Installing Ductless HVAC Units

Installing ductless units is much easier than putting in an HVAC system that uses ducts. That’s because of how the treated air reaches the units 

We installed a Mitsubishi HyperHeat heat pump outside the home. This works like a furnace and air conditioner in one. Depending on the setting, it delivers forced heat or cool air to the home.

That air travels through small, flexible piping. This is a big difference from ductwork. That piping is just a few inches in diameter and can bend easily.

By contrast, ductwork is metal and at least a foot wide. It takes up a lot of space as a result. It also costs a lot of money to create custom ductwork. Then, an installer has to figure out where to put it so it reaches the whole house.

However, that’s not the case with ductless at all. Instead, we run that small, flexible piping through the walls. It’s snaked through, so there’s no need tear down any walls.

In the case of this two-family home, that flexibility was very important for the third floor. This area is a converted attic with a sloped ceiling. There was a crawl space and very little room at the edges of the room where the ceiling almost meets the floor.

Installing ductwork in these areas would have been very difficult. The homeowner would have paid a lot of money to have the layout designed. Even then she might not get the heating and cooling she wanted.

Fortunately, that wasn’t a problem here. We just ran the piping inside the walls between the studs. In this case, the crawl space actually gave us more area to use, since the piping fit so easily inside it.

See Ductless Case studies

Saving Money with Ductless HVAC Unit Installation

Ductless HVAC installation in studyOf course, ductless HVAC installation can be a big investment. Fortunately, we found ways to bring that cost down quite a bit. Over time, the system pays for itself.

It does the latter by costing less each month to run than other types of HVAC. Mitsubishi ductless systems are some of the most energy-efficient options on the market today. They are Energy Star-certified. This means they meet government standards showing they use less energy than similar products

In this case, the units deliver heat using less energy than steam. And, they use much less energy in the summer than window air conditioners or central air conditioning.

Using less energy means lower energy bills each month. It also results in some upfront savings. Energy companies offer rebates to homeowners who install energy-efficient systems.

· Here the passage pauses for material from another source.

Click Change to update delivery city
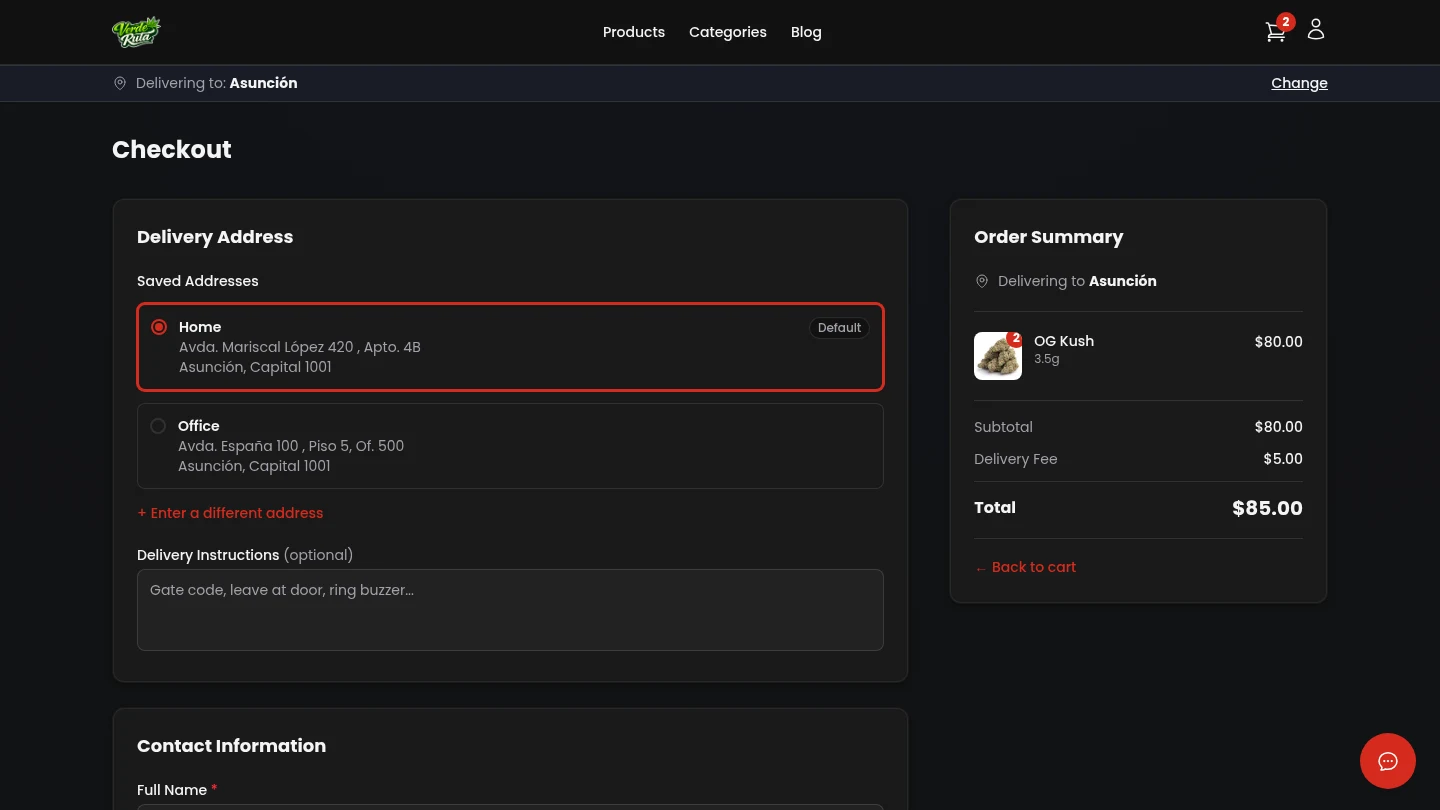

We checked and found out that this installation qualified for two rebates. One came from Mass Save, a collective of energy suppliers in Massachusetts. They offered a $500 rebate.

The second rebate was for much more: The Massachusetts Clean Energy Center provided a $2,500 rebate for installing an efficient HVAC system that uses clean energy. In all, our homeowner got $3,000 back toward installing her ductless system.

Finally, an HVAC zoning system takes efficiency even further. Remember, each area has its own thermostat. That means they don’t all have to be on at the same time like with an older, centralized system.

Instead, the units treating the areas that warm up quickly in the winter turn off sooner than the units in the areas that are colder. Then, the opposite happens in the summer.

Now, for the first time, this two-family home has even heating and cooling in both apartments. Each apartment has its own thermostat. And, the homeowner got it all with lower monthly energy bills and a big cash rebate up front.